When it comes to sources, they can be classed as documentaries and personal experiences. Within personal experiences we can find those testimonial sources (experiences of others), and in each case should prevail the intuition and acumen of the radio writer: intuition to identify what is important and interesting; insight, which involves discernment and sharpness to identify what i actually true among all the important and interesting material; and even within the certainty and truth, they must find what fits within what we might define as objectivity. It does not have to be necessarily impartial, because in fact its existence is dubitable, even the most objective news can lack “impartiality” in the best sense.

It simply takes moving through the pyramid of the news to give more relevance to one or another aspect. Being impartial does not mean giving up the truth, but offering an approach consciously or subconsciously determined. Even impartiality can become a sign of bias, if we were to go deeper into the purpose of the news. Therefore; let’s be objective when telling the truth, and that will be enough to be satisfied.

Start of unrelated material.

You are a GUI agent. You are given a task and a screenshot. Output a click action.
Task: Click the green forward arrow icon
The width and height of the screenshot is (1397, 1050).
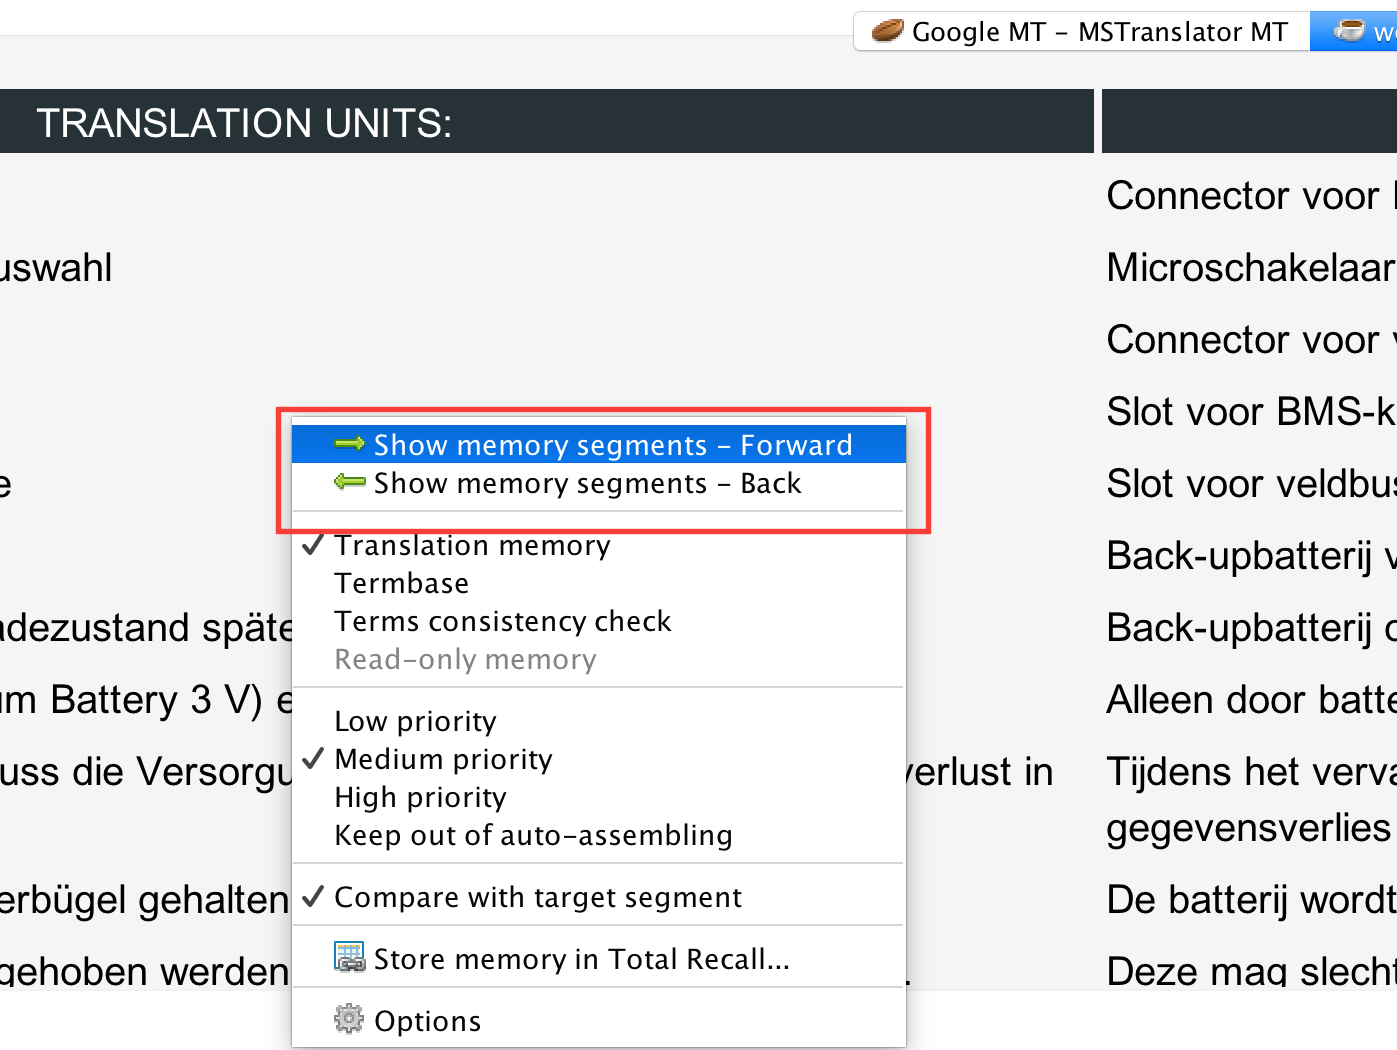point(349,444)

The documentary sources are those that appear in written or audiovisual support and can be used to inquire about background, consequences and facts. A smart and cunning  radio writer will go to various sources that can offer a different r even opposed approach to their own when investigating. Hence, they will be able to compare and see which one is closer to the fact or objective explanation that serves as a basis for analysis.

A risk – or even worse, a danger – for radio writers is to query only one or two documentary sources, especially if they are not entirely credible. There are books whose source status could be disqualified, but the risk increases when inquiring online. Not all web pages or all online encyclopedias are reliable. The first solution to that obstacle is, in first place, the level of information and general culture of the radio writer.

The personal experiences , as the term suggests, refers to the radio writer´s  personal experience, nothing is as healthy and objective as “telling what you have seen and experienced;” although the levels of perception differ from one person to another, these levels re conditioned by elements that can be known in a good test of Communication. Nor can we expect writers to go through all the experiences and subjects they are going to write about, but they do need to have a full knowledge about it.

As previously mentioned, the personal experience source have another major category: the testimony, which – I said and I repeat – means personal experience lived by others. Those who testify what they have seen (in relation to an event or experience) also tell the story from their personal perception, which is shaped  by individual, group, social and socio- psychological conditioning.

In the case of testimonial sources, if the radio writer assumes the veracity of any of them without verifying them first, they risk to be inaccurate. A radio writer who respects what they do, if they have one single testimonial source – which they have checked or not – should at least mention it or make reference to it so they will be free of giving categorical credit about something they have not verified themselves.